Element and text position data
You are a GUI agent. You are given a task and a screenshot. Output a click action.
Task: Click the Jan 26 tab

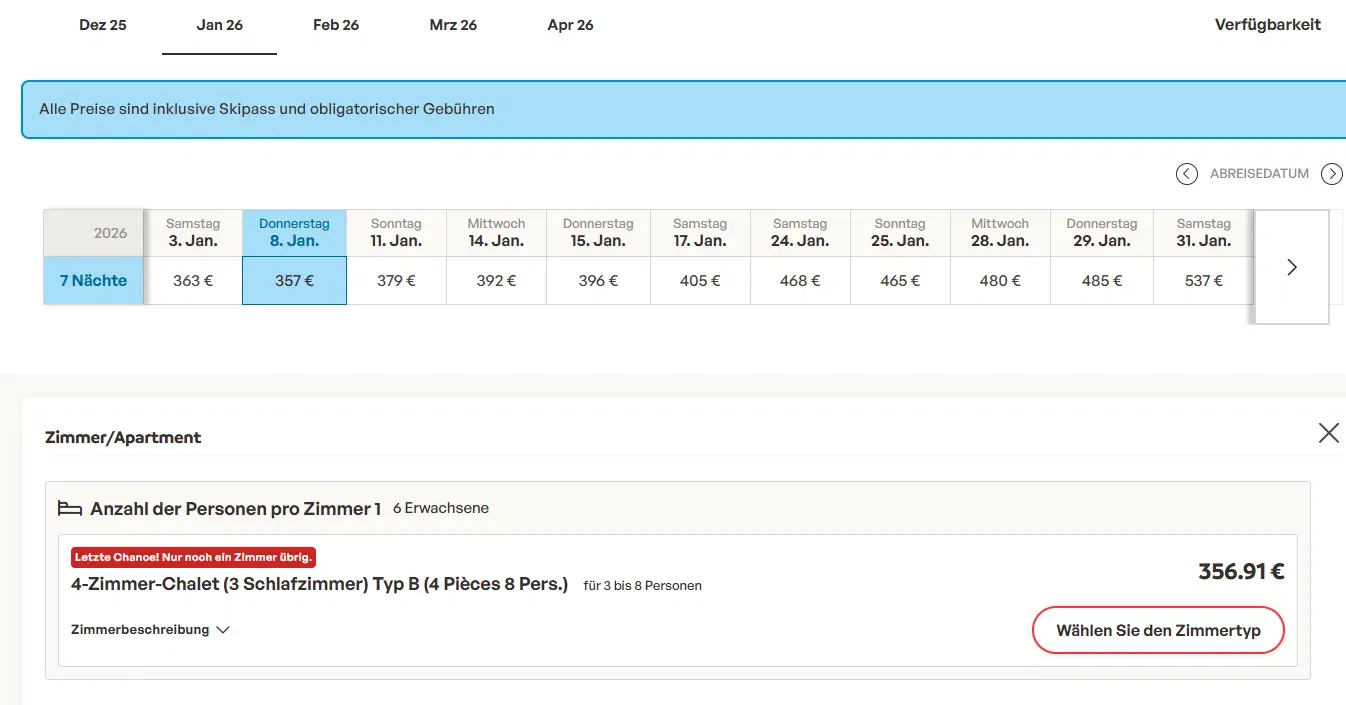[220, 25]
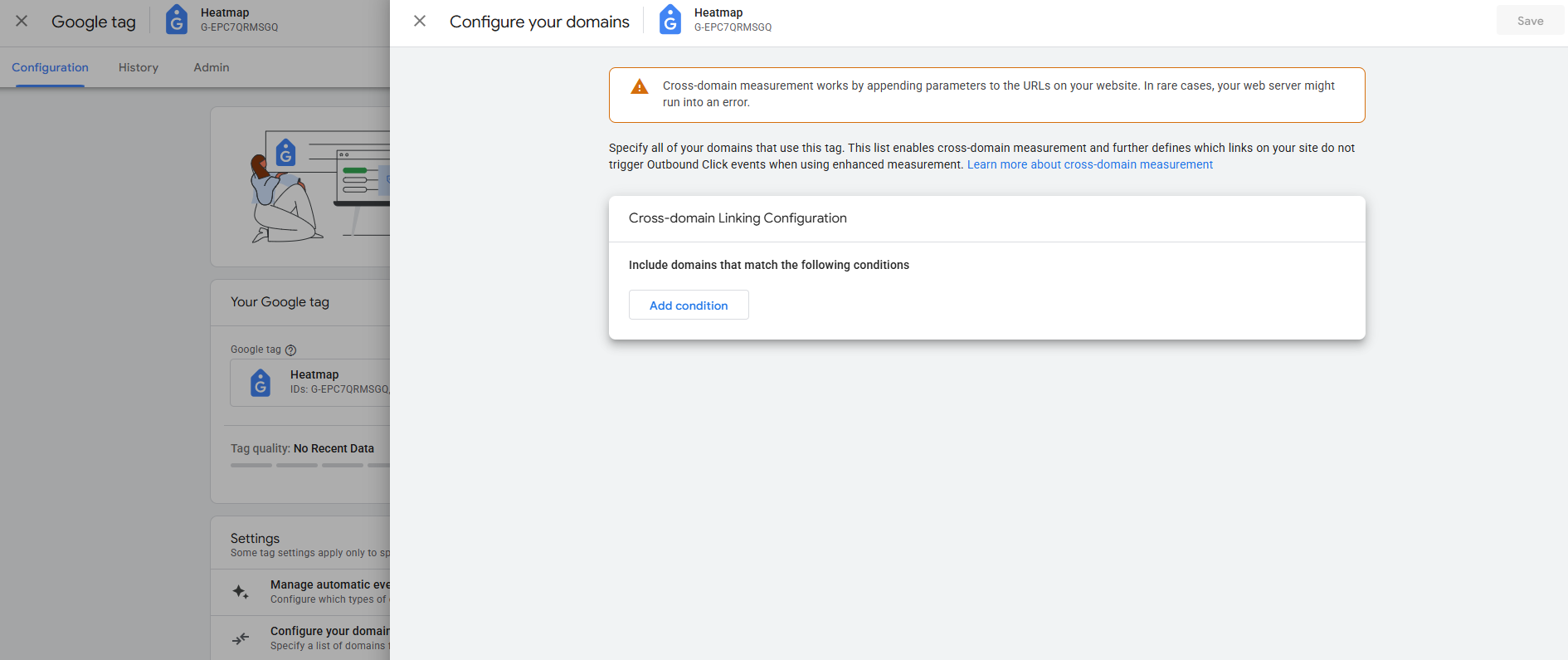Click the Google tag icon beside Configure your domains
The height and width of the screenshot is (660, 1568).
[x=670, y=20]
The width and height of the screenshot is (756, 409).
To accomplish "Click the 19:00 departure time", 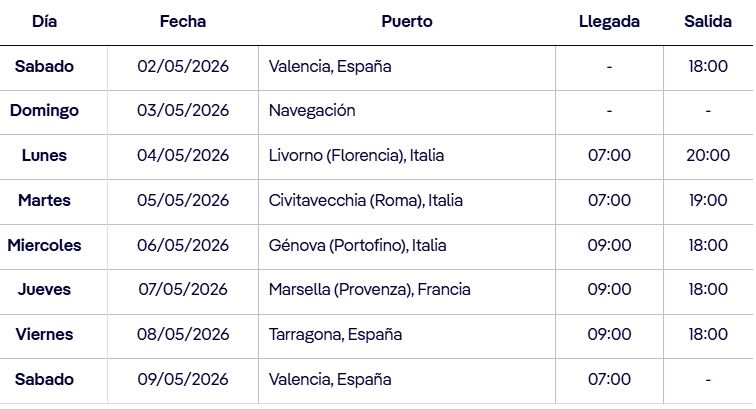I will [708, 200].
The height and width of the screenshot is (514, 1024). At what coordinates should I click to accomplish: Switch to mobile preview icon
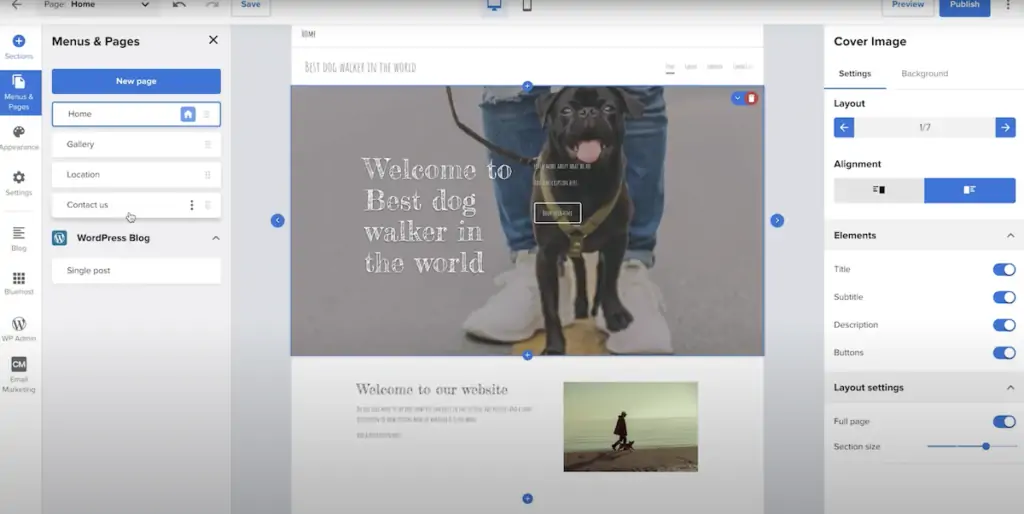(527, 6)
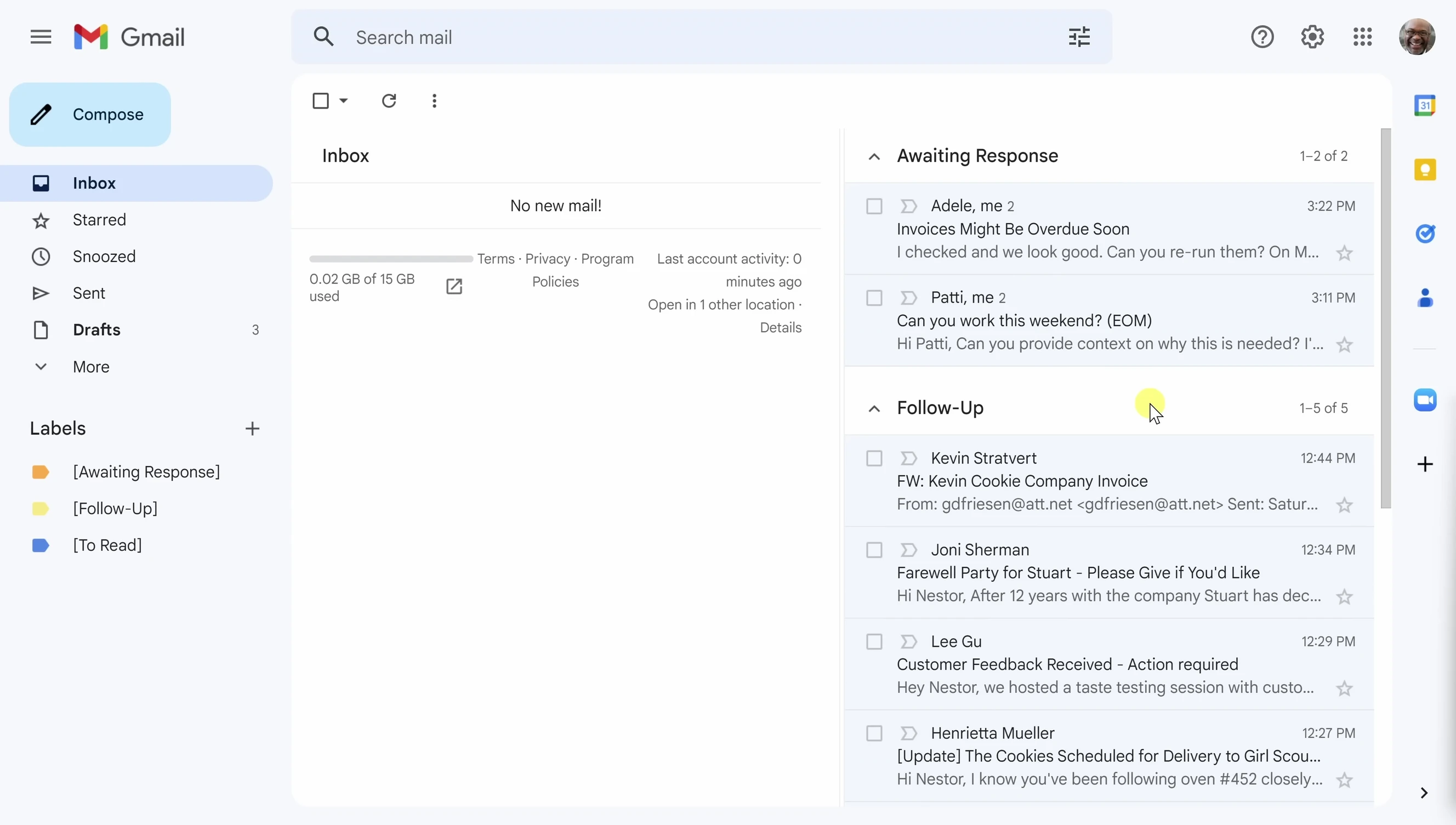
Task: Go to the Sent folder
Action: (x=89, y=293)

- _DIRECTIONS FOR THIS TASK_:
Please pull out each line above that contains the word "height" and copy it in full.

- _SOLVED EXERCISE_:
The height and width of the screenshot is (660, 1568).
The width and height of the screenshot is (756, 409).
The height and width of the screenshot is (514, 1024). At what coordinates should I click to accomplish: Switch to mobile preview icon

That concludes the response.